==== TEXT TO READ

# P- 47 Build



## JOHNNY QUEST (Mar 6, 2006)

Some of you know me as a rod builder, some do not. but i am fixin to build a 
P-47 with a 53 inch wing span. this is a 25 year old kit thats been sittin in the closet. made by champion. i used to play around with these things, i have built a bud nosen citabria 1/4 scale. it was fun but it went away when i got divorced 17 years ago. it took me 26 weeks to build the citabria and 1 day to crash it.lol. i found a club off of redbluff that is called the gulf coast something or other club and watched them fly today. it was 2 cool and made me want to do it again. this time i will let one of the astronaunts that fly there fly it for me.
then mabey i will get ahold of the remote. pics soon.
randall


----------



## Gary (May 21, 2004)

========

- TASK A -
Please arrange the listing, from its first line through the line containing "coord(1170,42)", as a Markdown table with columns Row and Line, leaving out blank lines.

==== DATA SUPPLIED

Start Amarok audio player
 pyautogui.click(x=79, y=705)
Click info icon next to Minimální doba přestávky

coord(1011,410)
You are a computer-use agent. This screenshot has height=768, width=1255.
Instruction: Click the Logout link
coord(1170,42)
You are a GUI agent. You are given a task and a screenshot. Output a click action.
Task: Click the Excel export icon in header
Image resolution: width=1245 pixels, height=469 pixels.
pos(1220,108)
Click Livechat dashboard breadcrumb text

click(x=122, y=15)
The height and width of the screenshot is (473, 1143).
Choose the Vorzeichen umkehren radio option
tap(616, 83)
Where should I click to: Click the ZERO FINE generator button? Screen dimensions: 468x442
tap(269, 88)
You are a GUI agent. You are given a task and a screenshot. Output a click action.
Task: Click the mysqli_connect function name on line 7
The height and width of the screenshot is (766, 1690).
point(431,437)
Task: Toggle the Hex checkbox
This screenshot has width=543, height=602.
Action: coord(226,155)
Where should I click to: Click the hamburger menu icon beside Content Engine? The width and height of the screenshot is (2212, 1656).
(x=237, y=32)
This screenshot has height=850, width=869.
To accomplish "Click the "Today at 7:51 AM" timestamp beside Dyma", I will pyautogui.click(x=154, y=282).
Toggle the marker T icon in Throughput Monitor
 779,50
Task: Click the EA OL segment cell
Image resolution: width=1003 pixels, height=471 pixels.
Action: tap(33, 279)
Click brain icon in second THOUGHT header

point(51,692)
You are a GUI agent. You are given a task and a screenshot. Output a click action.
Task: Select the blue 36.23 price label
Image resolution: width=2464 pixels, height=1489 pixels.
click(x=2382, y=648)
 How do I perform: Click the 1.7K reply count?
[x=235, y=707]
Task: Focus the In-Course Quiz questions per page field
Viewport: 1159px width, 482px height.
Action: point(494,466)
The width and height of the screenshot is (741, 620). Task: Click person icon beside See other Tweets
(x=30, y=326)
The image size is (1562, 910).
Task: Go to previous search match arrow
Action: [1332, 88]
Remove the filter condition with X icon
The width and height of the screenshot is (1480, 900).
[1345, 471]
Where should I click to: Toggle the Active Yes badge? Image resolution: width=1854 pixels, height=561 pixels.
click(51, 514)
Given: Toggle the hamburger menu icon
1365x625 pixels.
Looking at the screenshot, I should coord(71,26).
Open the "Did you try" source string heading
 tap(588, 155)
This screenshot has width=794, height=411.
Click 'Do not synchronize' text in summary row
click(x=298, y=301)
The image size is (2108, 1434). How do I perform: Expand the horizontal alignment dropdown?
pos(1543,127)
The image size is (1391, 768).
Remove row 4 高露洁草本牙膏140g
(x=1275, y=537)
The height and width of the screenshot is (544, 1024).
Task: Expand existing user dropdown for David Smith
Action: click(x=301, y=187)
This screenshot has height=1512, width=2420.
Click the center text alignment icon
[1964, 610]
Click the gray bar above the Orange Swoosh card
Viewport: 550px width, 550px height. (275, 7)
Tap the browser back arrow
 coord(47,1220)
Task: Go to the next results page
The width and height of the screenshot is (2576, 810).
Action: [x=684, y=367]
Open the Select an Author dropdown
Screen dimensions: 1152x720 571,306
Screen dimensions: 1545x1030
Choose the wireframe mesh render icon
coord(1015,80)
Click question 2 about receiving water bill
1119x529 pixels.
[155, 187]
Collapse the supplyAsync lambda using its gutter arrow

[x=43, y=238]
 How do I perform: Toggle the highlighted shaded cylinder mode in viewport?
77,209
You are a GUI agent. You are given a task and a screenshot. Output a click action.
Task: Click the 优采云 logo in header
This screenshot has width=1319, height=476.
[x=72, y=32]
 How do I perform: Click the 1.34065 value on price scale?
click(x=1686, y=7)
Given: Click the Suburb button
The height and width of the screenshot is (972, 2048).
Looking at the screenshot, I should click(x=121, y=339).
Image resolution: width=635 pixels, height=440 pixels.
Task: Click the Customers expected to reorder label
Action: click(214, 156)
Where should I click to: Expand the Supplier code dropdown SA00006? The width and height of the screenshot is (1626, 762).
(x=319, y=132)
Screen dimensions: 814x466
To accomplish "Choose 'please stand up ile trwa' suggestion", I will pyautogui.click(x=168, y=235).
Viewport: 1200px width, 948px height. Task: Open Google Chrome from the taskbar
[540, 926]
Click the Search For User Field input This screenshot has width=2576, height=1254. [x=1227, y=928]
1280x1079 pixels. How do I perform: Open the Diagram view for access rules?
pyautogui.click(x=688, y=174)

========

- TASK B -
Copy the passage of the P-47 build thread that opens with the words "Some of you" and closes with "(May 21, 2004)".

- TASK SOLUTION A -
| Row | Line |
|---|---|
| 1 | Start Amarok audio player |
| 2 |  pyautogui.click(x=79, y=705) |
| 3 | Click info icon next to Minimální doba přestávky |
| 4 | coord(1011,410) |
| 5 | You are a computer-use agent. This screenshot has height=768, width=1255. |
| 6 | Instruction: Click the Logout link |
| 7 | coord(1170,42) |

- TASK SOLUTION B -
Some of you know me as a rod builder, some do not. but i am fixin to build a 
P-47 with a 53 inch wing span. this is a 25 year old kit thats been sittin in the closet. made by champion. i used to play around with these things, i have built a bud nosen citabria 1/4 scale. it was fun but it went away when i got divorced 17 years ago. it took me 26 weeks to build the citabria and 1 day to crash it.lol. i found a club off of redbluff that is called the gulf coast something or other club and watched them fly today. it was 2 cool and made me want to do it again. this time i will let one of the astronaunts that fly there fly it for me.
then mabey i will get ahold of the remote. pics soon.
randall


----------



## Gary (May 21, 2004)